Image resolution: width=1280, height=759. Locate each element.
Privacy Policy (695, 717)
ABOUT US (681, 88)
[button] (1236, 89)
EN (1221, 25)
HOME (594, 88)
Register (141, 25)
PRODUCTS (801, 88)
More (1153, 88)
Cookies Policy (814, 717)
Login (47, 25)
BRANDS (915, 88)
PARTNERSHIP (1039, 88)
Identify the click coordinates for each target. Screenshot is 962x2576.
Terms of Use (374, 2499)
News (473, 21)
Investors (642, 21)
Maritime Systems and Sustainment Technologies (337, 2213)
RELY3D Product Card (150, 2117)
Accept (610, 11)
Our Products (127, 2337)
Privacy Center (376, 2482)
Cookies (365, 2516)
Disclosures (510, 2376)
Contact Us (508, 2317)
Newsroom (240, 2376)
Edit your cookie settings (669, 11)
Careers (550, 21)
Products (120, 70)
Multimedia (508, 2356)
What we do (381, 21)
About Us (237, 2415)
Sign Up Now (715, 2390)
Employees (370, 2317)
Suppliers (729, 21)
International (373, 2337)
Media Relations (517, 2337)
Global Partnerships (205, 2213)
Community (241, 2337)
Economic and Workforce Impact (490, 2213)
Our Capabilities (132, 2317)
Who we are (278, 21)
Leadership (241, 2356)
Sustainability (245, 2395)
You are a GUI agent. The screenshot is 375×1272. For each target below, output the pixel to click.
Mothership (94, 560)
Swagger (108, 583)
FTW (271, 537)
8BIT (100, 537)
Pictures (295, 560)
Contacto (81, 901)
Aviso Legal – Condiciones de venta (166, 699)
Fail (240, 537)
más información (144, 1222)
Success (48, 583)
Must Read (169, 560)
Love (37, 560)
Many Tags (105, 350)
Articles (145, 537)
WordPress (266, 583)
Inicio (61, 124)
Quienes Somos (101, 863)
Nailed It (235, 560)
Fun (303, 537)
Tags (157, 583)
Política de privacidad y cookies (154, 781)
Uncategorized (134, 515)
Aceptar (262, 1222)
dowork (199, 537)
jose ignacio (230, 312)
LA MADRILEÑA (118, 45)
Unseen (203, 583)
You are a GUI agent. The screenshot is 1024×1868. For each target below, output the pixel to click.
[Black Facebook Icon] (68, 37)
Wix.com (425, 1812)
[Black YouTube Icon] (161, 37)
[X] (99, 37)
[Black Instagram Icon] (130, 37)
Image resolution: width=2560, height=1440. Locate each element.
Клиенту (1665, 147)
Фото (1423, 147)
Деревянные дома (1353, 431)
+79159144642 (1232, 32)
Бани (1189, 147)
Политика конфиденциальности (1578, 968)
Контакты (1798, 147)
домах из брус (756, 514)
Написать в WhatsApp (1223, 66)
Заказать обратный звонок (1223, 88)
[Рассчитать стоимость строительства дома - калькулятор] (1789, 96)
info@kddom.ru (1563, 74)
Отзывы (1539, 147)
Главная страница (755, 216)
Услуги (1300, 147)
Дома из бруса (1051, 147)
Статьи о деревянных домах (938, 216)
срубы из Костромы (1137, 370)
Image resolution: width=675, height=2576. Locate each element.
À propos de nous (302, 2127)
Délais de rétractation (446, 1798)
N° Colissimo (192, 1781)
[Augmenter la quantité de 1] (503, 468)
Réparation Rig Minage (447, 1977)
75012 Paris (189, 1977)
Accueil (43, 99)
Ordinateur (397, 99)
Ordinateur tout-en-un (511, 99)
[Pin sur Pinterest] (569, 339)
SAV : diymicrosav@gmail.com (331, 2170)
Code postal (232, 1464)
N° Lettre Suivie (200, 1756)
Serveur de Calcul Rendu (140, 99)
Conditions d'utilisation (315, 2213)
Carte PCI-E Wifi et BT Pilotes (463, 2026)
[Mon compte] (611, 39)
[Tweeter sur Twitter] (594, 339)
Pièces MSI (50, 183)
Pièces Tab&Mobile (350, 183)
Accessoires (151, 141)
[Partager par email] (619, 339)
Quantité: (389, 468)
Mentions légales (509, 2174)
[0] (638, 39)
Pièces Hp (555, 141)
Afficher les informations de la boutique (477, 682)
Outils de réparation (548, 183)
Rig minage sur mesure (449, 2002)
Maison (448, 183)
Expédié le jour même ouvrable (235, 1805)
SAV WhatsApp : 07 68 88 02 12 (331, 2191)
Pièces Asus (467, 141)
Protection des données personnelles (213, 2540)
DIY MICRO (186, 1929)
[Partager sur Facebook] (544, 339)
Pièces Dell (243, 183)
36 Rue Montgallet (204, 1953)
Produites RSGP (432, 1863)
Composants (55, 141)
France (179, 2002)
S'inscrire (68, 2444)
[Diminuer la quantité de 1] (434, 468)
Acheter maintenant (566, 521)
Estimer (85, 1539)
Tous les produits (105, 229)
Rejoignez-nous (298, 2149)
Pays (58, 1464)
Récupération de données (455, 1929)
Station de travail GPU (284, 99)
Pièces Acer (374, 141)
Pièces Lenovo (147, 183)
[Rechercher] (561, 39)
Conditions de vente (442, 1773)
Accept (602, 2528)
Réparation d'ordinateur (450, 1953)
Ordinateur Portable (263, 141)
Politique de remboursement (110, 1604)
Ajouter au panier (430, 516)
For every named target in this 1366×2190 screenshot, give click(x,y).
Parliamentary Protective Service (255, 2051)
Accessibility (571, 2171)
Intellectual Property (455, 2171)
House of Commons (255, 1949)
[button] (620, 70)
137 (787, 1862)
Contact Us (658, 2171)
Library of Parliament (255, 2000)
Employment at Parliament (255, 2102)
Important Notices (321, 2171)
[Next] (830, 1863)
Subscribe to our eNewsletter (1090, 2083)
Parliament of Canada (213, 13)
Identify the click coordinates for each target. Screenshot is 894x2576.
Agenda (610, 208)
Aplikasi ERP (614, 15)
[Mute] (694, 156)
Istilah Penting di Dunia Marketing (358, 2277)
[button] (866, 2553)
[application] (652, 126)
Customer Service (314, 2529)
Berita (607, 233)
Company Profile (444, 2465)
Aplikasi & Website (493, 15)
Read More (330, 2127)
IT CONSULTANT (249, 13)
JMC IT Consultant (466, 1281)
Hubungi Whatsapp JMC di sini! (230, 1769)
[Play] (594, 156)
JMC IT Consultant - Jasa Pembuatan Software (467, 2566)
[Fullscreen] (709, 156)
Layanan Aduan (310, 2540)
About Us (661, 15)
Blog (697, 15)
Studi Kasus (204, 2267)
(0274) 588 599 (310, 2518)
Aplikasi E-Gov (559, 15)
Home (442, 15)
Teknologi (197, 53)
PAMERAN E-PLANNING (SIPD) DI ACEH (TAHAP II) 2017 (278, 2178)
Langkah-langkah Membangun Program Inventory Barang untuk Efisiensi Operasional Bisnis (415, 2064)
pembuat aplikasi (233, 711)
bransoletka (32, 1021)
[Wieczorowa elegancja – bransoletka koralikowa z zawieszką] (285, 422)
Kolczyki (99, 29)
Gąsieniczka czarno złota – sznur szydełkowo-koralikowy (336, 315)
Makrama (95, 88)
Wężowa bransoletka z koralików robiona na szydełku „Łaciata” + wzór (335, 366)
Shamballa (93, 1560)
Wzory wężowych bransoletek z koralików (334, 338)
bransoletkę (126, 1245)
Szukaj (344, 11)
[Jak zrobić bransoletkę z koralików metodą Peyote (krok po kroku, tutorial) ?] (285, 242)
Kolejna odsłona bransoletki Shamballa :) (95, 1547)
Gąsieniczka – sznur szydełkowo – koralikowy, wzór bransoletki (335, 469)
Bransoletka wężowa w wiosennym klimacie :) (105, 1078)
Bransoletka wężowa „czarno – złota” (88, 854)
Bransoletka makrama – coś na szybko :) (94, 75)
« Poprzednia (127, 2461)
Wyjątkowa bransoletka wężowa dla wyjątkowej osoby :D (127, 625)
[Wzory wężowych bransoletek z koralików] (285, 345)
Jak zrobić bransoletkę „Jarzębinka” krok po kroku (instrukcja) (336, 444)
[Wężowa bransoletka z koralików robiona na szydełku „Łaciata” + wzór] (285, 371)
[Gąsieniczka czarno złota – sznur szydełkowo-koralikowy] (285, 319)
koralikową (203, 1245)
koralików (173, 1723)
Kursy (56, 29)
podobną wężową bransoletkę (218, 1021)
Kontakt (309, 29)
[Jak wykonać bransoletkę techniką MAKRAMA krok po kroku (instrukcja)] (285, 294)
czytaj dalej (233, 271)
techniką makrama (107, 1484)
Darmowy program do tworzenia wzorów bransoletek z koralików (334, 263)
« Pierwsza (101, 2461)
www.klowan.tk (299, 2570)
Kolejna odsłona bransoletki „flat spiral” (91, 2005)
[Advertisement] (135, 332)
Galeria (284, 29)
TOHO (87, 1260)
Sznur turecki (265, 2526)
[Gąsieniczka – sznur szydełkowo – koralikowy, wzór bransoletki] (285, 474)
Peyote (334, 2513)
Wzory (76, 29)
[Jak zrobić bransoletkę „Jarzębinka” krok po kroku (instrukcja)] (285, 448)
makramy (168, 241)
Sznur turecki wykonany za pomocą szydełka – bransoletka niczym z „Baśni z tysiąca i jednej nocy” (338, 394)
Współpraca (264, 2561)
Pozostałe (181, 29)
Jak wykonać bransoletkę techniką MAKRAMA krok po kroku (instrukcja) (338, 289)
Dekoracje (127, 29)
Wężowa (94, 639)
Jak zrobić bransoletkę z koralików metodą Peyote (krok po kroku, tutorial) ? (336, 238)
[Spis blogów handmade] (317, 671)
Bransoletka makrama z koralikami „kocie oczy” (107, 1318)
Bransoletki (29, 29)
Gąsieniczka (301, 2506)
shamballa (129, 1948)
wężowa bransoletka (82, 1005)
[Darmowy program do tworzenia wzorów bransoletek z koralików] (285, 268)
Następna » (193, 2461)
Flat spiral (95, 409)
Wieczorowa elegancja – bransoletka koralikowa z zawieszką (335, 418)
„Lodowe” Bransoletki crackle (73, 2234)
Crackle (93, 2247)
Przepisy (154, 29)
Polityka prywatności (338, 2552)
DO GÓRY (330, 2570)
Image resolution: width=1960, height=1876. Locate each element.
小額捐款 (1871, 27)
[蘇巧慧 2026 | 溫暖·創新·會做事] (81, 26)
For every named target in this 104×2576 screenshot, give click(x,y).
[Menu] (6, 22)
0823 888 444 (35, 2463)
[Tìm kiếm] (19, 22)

Work request
When the line with "[button] (620, 70)" is reached in the data above, begin copying, and stop after the line with "PAMERAN E-PLANNING (SIPD)"; copy each line exactly, both ends included.

Solution for this exercise
[button] (620, 70)
137 (787, 1862)
Contact Us (658, 2171)
Library of Parliament (255, 2000)
Employment at Parliament (255, 2102)
Important Notices (321, 2171)
[Next] (830, 1863)
Subscribe to our eNewsletter (1090, 2083)
Parliament of Canada (213, 13)
Identify the click coordinates for each target. Screenshot is 894x2576.
Agenda (610, 208)
Aplikasi ERP (614, 15)
[Mute] (694, 156)
Istilah Penting di Dunia Marketing (358, 2277)
[button] (866, 2553)
[application] (652, 126)
Customer Service (314, 2529)
Berita (607, 233)
Company Profile (444, 2465)
Aplikasi & Website (493, 15)
Read More (330, 2127)
IT CONSULTANT (249, 13)
JMC IT Consultant (466, 1281)
Hubungi Whatsapp JMC di sini! (230, 1769)
[Play] (594, 156)
JMC IT Consultant - Jasa Pembuatan Software (467, 2566)
[Fullscreen] (709, 156)
Layanan Aduan (310, 2540)
About Us (661, 15)
Blog (697, 15)
Studi Kasus (204, 2267)
(0274) 588 599 (310, 2518)
Aplikasi E-Gov (559, 15)
Home (442, 15)
Teknologi (197, 53)
PAMERAN E-PLANNING (SIPD) DI ACEH (TAHAP II) 2017 (278, 2178)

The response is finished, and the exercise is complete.